» **Assigned task**:
Search the entries for the word "computer" and return every line where it is found.

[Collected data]
┌────────
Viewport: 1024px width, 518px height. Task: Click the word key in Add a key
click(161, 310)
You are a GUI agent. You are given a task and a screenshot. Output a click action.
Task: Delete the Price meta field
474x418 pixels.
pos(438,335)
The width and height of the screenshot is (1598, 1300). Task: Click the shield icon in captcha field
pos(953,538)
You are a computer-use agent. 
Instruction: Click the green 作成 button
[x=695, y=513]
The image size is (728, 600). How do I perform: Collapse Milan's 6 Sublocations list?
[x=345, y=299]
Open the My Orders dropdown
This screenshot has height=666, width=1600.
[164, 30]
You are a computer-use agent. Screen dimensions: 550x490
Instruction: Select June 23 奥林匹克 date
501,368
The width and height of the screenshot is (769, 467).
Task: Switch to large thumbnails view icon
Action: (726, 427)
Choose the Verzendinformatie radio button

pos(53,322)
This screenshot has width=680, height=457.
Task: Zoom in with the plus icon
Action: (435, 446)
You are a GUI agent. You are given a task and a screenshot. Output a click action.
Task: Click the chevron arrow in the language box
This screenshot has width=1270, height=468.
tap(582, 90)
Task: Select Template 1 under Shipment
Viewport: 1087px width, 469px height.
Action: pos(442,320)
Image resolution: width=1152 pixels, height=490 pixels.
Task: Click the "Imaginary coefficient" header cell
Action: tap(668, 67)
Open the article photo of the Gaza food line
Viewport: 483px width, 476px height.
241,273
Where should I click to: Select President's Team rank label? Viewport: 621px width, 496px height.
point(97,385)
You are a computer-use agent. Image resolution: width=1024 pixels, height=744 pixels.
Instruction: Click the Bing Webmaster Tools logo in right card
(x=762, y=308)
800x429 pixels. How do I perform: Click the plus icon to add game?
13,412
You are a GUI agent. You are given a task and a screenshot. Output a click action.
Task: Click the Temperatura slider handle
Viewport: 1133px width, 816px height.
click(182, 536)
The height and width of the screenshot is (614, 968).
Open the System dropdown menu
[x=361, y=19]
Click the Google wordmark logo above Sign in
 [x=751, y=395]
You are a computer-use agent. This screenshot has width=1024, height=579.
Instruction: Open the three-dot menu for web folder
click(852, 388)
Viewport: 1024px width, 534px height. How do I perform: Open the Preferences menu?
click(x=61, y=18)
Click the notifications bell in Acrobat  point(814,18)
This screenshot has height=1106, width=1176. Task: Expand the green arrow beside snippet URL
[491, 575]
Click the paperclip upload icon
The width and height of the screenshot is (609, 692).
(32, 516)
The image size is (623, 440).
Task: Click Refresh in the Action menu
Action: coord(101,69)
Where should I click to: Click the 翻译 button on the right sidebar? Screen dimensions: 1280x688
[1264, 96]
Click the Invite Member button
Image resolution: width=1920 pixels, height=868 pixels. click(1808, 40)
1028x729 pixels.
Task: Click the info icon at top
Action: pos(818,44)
└────────
» **Solution for this exercise**:
You are a computer-use agent. 
You are a computer-use agent. Screen dimensions: 550x490
You are a computer-use agent. Image resolution: width=1024 pixels, height=744 pixels.
You are a computer-use agent. This screenshot has width=1024, height=579.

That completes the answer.